Task requirements: All of the data below should be copied exactly as it stands.

Records excerpted from a collection:
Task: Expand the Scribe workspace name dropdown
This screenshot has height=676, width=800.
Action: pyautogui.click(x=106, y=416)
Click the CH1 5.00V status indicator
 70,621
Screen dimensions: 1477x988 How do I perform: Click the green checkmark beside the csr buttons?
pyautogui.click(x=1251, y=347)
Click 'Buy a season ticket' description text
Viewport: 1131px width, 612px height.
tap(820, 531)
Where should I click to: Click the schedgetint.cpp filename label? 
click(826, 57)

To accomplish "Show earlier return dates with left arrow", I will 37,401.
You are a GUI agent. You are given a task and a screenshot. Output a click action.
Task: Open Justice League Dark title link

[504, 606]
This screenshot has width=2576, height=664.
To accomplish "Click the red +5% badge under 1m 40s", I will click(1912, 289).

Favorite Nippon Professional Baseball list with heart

Answer area:
Task: Expand the Scribe workspace name dropdown
This screenshot has height=676, width=800.
Action: pyautogui.click(x=106, y=416)
Click the CH1 5.00V status indicator
 70,621
Screen dimensions: 1477x988 How do I perform: Click the green checkmark beside the csr buttons?
pyautogui.click(x=1251, y=347)
Click 'Buy a season ticket' description text
Viewport: 1131px width, 612px height.
tap(820, 531)
Where should I click to: Click the schedgetint.cpp filename label? 
click(826, 57)

To accomplish "Show earlier return dates with left arrow", I will 37,401.
You are a GUI agent. You are given a task and a screenshot. Output a click action.
Task: Open Justice League Dark title link

[504, 606]
This screenshot has width=2576, height=664.
To accomplish "Click the red +5% badge under 1m 40s", I will click(1912, 289).

Favorite Nippon Professional Baseball list with heart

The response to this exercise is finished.